Wisdom and Understanding

“Get wisdom! Get understanding! Do not forget, nor turn away from the words of my mouth. Do not forsake her and she will preserve you; love her, and she will keep you. Wisdom is the principal thing; therefore get wisdom” (Proverbs 4:5-7a).
Kalimpang, India is a beautiful city of several thousand inhabitants, high in the foothills of the Himalayas in north-eastern India. Until about 1900 it was just a sleepy small village in a remote and rather harsh (though beautiful) setting. But then a British educator came and built a school, which was soon known throughout a wide area for its excellence. Students came, then others until a large and vigorous community was created, which endures to this day. Kalimpang now is probably better known as a tourist and trekking destination, but its school is still open, still of highest reputation, and still making a positive contribution to the city.
Many cities worldwide are known because of schools located within them. Athens, Greece was the bastion of culture and wisdom for centuries. Alexandria, Egypt; Cambridge, England; Cambridge, Massachusetts; and many other ancient and modern cities are linked with schools or with the ideals of education and wisdom. All this is simply to suggest that there is something fundamentally constructive about the whole process of education and those who devote themselves to it.
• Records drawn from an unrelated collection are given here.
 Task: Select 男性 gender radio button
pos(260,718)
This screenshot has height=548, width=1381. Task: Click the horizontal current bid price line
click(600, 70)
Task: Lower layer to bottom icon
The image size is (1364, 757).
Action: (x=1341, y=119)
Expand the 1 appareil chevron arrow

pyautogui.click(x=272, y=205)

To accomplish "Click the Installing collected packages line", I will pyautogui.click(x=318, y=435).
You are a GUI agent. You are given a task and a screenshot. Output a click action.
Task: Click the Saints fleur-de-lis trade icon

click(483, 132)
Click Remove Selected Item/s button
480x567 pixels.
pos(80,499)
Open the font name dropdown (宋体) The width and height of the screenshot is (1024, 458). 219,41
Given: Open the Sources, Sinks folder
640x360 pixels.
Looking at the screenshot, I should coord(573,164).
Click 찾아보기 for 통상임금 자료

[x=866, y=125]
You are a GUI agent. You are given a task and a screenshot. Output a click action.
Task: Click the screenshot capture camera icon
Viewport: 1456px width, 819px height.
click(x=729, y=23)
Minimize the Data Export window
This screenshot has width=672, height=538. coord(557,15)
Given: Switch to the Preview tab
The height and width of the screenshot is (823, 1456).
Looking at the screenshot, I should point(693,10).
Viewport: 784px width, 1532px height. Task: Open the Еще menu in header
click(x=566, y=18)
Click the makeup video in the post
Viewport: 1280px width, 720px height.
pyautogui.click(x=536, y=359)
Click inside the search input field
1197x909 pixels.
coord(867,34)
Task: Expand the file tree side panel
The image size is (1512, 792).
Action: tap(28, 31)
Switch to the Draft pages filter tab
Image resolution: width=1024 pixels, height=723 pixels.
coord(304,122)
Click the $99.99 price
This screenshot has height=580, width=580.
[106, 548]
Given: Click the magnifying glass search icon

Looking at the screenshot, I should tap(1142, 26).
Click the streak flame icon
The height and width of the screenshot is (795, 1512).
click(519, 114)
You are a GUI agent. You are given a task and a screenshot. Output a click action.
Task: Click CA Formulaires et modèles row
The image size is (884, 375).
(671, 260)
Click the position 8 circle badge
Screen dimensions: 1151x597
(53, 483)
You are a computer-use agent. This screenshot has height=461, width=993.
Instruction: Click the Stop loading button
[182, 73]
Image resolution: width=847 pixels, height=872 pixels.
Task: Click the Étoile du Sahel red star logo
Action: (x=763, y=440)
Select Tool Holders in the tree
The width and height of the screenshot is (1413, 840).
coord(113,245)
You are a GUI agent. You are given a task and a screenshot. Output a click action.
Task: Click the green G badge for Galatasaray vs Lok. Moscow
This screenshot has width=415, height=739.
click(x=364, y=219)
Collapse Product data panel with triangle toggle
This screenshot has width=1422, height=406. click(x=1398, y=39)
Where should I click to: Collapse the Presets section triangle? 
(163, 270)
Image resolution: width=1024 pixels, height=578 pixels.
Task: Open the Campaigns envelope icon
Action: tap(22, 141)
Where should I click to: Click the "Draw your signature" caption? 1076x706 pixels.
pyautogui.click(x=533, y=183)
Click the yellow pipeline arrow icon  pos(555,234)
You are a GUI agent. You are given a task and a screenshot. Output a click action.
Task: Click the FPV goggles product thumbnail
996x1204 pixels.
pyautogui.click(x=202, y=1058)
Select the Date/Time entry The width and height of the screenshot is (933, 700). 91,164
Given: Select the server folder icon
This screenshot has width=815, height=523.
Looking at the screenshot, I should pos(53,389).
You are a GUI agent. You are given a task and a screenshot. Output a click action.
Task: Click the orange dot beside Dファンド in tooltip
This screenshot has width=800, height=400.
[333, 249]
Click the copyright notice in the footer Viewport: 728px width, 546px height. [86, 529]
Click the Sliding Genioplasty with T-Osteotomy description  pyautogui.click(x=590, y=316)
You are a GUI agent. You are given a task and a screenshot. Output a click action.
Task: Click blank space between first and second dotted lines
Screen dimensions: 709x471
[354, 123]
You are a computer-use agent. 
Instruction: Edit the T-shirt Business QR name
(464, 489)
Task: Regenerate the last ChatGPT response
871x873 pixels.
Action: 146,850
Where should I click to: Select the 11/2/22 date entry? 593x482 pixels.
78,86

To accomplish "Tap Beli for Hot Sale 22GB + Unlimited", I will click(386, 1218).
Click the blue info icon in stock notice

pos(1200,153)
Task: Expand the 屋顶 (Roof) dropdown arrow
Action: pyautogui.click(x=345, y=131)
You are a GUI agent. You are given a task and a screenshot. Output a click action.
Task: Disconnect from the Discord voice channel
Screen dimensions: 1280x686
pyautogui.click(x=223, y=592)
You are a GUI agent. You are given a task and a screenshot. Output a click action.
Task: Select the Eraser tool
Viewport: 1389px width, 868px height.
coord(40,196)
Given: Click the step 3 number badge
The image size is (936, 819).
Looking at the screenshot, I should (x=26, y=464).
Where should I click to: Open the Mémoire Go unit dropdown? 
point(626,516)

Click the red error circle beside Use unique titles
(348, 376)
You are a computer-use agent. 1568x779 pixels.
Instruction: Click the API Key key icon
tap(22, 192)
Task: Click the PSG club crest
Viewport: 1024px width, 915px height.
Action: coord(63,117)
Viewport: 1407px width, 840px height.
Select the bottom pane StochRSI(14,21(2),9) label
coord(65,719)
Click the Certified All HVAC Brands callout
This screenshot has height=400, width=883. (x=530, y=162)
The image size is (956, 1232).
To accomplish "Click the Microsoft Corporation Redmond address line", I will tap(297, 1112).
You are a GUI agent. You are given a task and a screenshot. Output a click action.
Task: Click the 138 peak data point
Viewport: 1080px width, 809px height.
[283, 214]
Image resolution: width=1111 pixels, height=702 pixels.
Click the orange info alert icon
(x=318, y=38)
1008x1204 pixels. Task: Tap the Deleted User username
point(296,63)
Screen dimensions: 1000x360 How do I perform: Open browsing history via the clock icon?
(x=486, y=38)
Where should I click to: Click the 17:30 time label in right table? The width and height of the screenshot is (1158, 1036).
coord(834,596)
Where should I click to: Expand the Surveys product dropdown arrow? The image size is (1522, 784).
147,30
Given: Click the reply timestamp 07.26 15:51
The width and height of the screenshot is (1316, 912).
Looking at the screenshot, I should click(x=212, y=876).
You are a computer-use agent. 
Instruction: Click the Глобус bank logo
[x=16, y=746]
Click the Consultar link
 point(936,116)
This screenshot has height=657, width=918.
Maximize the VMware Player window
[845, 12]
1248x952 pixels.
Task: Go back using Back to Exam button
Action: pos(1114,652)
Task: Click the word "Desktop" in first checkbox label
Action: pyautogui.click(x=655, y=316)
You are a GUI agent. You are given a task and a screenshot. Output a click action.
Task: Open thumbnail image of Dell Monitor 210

There is, however, a caution which we must add. The Bible word for the constructive product of education is “wisdom”. The pursuit of wisdom and its exercise are wholeheartedly endorsed throughout Scripture. There is a distinction between wisdom and mere knowledge, though. The pursuit of facts alone does not constitute true education. It is the possession of facts (i.e., knowledge) along with discernment and judgment (i.e., wisdom) that brings blessing. And true wisdom is found only when one seeks after God. James teaches,
“If any of you lacks wisdom, let him ask of God, who gives to all liberally and without reproach, and it will be given to him” (James 2:5).
Paul adds, “Knowledge puffs up” (1 Corinthians 8:1b). Intellectual arrogance and pride abound in our modern degree-conscious world. One’s worth is assessed by the string of letters or titles following his or her name. Our vocabulary is increasingly laden with technical terms that only the informed insider can recognize, so that we have many “languages” designed to be spoken only within a small, knowledgeable circle. Does this really make us worth more? Does it constitute true wisdom? Not according to the Bible.
The genuinely wise person is the one who knows how little he truly does know. The one who recognizes his own insufficiency and need for God. “The fear of the Lord is the beginning of knowledge” (Proverbs 1:7). Only when we turn to him in humility and need can we be said to have acted wisely.